* [PATCH v3] drivers/base/node.c: fix userspace break from using bin_attributes for cpumap and cpulist
@ 2022-07-13 18:38 Phil Auld
2022-07-14 0:23 ` Barry Song
0 siblings, 1 reply; 4+ messages in thread
From: Phil Auld @ 2022-07-13 18:38 UTC (permalink / raw)
To: linux-kernel; +Cc: Greg Kroah-Hartman, Rafael J . Wysocki, Barry Song, Tian Tao
Using bin_attributes with a 0 size causes fstat and friends to return that 0 size.
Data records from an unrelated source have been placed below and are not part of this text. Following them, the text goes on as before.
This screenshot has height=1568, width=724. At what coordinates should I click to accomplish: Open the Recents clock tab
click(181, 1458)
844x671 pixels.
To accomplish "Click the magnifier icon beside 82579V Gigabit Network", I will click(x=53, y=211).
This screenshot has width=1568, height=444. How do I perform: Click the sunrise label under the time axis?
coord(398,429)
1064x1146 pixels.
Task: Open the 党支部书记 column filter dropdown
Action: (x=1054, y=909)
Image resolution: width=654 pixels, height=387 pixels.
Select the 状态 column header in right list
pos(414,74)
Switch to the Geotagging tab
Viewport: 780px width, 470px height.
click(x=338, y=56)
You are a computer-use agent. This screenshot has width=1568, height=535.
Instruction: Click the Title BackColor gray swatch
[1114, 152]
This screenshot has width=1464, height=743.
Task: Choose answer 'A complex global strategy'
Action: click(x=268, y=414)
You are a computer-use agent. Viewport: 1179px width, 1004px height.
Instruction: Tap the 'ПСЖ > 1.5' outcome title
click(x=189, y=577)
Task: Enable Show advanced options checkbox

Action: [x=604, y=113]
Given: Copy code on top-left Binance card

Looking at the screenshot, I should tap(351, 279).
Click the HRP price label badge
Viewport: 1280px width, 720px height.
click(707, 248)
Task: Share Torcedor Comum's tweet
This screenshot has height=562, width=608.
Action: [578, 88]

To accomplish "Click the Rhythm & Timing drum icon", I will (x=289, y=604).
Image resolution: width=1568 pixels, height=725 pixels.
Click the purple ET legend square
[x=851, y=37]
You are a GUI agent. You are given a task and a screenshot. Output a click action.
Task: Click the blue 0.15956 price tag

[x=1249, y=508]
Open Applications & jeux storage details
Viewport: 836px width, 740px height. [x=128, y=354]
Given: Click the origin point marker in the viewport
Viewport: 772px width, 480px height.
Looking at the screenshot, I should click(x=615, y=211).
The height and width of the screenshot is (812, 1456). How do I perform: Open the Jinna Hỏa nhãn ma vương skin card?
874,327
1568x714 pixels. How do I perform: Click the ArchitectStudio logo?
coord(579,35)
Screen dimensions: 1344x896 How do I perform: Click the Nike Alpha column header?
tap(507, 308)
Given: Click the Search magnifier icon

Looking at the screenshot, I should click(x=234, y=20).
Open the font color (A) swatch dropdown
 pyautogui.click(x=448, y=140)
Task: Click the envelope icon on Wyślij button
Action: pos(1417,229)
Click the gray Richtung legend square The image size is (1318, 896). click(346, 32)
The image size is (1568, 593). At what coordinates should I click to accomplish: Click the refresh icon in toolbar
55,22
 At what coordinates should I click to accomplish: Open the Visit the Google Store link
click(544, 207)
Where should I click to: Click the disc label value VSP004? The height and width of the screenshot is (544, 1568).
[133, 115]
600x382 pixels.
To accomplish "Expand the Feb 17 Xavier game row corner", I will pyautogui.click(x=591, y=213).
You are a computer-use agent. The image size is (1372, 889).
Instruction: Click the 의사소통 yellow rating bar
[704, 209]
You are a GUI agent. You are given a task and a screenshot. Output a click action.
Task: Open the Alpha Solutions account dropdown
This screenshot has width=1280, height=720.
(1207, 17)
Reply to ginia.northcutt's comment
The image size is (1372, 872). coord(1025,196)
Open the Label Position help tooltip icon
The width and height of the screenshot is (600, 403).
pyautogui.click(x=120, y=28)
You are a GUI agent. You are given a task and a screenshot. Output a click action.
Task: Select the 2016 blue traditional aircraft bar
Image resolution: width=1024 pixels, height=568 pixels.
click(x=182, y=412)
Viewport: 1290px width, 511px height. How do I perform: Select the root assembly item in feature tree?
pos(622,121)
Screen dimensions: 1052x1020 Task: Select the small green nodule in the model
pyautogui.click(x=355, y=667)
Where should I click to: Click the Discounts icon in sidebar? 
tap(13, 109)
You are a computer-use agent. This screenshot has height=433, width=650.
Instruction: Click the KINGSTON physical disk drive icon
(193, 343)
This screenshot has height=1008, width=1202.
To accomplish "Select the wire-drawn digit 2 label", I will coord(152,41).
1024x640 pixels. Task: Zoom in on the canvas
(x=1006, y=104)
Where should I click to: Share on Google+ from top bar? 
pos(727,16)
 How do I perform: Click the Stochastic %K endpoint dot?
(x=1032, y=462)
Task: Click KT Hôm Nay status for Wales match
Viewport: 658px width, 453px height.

This breaks userspace code that retrieves the size before reading the file. Rather
than reverting 75bd50fa841 ("drivers/base/node.c: use bin_attribute to break the size
limitation of cpumap ABI") let's put in a size value at compile time. Use direct
comparison and a worst-case maximum to ensure compile time constants. For cpulist the
max is on the order of NR_CPUS * (ceil(log10(NR_CPUS)) + 1) which for 8192 is 40960
(8192 * 5). In order to get near that you'd need a system with every other CPU on one
node or something similar. e.g. (0,2,4,... 1024,1026...). To simplify the math and
support larger NR_CPUS we are using NR_CPUS * 7 to support a future with much larger NR_CPUS.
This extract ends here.